Internet dan social media jadi biang keladinya. Satu sisi, social media menjadi percepatan informasi. Bagi para “politisi”, bisa menjadikan social media sebagai alat untuk memoles citra diri. Bagi yang benar-benar berjuang untuk negeri, bisa menyebarkan kebaikan-kebaikan hingga pelosok negeri. Tapi kita lupa suatu hal penting. Social media membuat perhatian kita dalam mengenali sejarah berkurang. Kita seolah terpaksa untuk memaklumi apa yang terjadi kini, termasuk standar kepemimpinan. Jawaban pragmatis yang sering digaungkan adalah, “itu kan dulu. Sekarang nggak bisa lagi seperti itu.” Hmmm.
Guru saya pernah berpesan. Insight pesannya begini.
“Kalau kita nggak bisa mencapai suatu standar, ya jangan standar itu yang dihapus. Tapi usahanya dinaikin, hasilnya juga dinaikin. Tentu doanya juga. Standar itu ada sebagai batas minimal pencapaian kita. “
Sekarang begini. Kita punya standar kebenaran yang sudah ada sejak 14 abad lalu. Termasuk di dalamnya standar kepemimpinan. Rasulullah SAW yang mengajarkan. Tapi, karena kondisi terkini seolah tidak memungkinkan seperti kondisi zaman dahulu, akhirnya kita mengurangi bahkan menghapus standar itu. Memaklumi apa yang terjadi sekarang. Ya sudahlah. Begitu nada pesimisme yang dikeluarkan.

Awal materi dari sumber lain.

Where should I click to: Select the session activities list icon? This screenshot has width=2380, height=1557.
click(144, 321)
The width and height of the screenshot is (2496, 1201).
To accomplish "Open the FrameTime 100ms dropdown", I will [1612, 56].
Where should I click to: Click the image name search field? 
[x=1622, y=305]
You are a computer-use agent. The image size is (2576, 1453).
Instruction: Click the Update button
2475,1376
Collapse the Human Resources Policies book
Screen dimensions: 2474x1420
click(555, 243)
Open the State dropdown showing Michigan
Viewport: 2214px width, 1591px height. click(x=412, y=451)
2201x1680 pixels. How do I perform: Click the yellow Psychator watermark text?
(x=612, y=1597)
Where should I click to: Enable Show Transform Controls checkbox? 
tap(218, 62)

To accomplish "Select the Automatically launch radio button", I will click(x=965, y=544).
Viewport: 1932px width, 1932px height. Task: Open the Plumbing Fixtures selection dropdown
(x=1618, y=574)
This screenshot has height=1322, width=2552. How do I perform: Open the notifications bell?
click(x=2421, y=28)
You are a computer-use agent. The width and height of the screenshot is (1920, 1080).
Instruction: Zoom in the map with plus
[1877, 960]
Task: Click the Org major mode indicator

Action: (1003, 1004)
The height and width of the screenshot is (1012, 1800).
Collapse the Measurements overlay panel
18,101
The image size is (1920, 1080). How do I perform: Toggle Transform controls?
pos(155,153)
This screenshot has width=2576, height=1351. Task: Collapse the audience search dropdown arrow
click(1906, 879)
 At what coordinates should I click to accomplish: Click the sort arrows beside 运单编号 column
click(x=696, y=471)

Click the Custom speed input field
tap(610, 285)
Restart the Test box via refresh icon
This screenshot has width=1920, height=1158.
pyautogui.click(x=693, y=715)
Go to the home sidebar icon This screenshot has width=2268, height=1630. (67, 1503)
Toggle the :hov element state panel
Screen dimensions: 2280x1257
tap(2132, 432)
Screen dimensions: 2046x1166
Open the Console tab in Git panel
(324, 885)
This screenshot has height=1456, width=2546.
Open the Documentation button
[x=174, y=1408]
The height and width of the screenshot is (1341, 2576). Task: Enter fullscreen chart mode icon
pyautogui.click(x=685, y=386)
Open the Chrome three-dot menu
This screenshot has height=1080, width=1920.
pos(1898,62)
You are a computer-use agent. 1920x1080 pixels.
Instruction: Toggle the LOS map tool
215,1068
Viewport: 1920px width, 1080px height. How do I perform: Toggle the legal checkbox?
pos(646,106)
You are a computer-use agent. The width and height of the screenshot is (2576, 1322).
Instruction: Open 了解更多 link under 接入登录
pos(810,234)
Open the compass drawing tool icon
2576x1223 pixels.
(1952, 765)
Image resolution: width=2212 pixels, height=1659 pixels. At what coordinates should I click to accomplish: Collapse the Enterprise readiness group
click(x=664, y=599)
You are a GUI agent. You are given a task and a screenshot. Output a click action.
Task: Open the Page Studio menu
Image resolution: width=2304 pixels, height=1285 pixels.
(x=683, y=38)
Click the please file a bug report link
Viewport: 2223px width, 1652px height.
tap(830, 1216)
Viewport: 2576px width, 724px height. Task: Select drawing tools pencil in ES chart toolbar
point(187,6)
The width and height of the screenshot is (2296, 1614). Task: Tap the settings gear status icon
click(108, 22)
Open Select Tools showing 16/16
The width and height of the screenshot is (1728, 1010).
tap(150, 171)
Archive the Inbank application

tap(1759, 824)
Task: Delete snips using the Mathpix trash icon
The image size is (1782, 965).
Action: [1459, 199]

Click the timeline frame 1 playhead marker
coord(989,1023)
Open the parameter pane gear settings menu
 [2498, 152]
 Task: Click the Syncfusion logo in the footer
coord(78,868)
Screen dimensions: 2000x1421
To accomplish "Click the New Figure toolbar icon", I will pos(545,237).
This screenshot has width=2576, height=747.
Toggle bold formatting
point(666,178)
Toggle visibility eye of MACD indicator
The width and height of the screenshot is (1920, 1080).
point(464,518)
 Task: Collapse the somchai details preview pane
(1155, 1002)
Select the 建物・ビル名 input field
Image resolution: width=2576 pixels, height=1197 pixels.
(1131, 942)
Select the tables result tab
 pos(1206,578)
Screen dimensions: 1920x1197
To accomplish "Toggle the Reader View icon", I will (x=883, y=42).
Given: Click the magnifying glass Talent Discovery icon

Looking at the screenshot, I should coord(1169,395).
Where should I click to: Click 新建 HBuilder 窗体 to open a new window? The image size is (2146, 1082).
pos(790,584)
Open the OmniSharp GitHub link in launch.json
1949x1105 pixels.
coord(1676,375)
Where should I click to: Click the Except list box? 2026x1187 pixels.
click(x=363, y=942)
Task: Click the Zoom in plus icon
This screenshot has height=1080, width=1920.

Mari kita flashback sejenak di masa pemilu 2019. Pilihan hanya ada dua. Jokowi dan Prabowo. Sejujurnya, saya enggan untuk menyebutkan bahwa dua sosok ini adalah dua putra terbaik di negeri ini. Ya gimana ya. Celahnya terlalu banyak. Tidak perlu saya sebutkan detail. Karena barisan massa yang kuat dan kantong yang tebal, hingga akhirnya ya sosok inilah yang bermunculan dengan proses yang panjang, dan tentu saja mahal. Pertanyannya, apakah tidak ada putra terbaik lain yang kualitasnya lebih dibandingkan mereka berdua? Jelas, banyak. Tapi tidak semuanya bisa dan “boleh” melewati proses yang panjang dan mahal itu. Ya, tak perlulah rasanya saya jelaskan alasannya apa.
Maka narasi realistis yang paling pas bagi saya saat memilih presiden kemarin adalah, bukan tentang siapa yang lebih baik. Tapi siapa yang mudaratnya lebih kecil. Hasilnya, ya sudahlah.
Apa yang terjadi adalah fakta. Dan fenomena seperti inilah yang membuat idealis kita terkikis.
“Ya nggak papa deh pemimpin kayak begitu. Yang penting dia baik. Kerja, kerja, kerja. Yang penting merakyat.”
Ops kita lupa suatu hal penting. Merakyat itu penampilan atau kebijakan?
Tanpa sadar, kita mencari-cari pembenaran. Melawan kubu sebelah tapi lupa ada banyak PR yang harus kita selesaikan bersama-sama. Tapi ya begitu. Menjadi oposisi bukan pilihan yang mudah.
Standar kepemimpinan kita mulai kacau. Tapi bukan berarti kita harus menghapus standar yang diterapkan untuk pemimpin negeri dan tentunya untuk diri sendiri. Bukankah Rasulullah SAW adalah suri tauladan terbaik? Lantas, sudah seberapa jauh kita mengenali sosoknya? Bagaimana kepemimpinannya bagi diri sendiri, keluarga, sosial, hingga menjadi pemimpin negeri? Sudah tahu belum? Jangan-jangan kita lebih banyak tahu pemimpin kekinian melalui social media.
Pertanyaan penutup. Sudah berapa kali kita melewati Maulid Nabi? Tapi sudah berapa jauh kita mengenali sosok nabi? Cintai dengan mengenali, bukan hanya sebatas shalawati. PR bagi kita, apalagi bagi saya.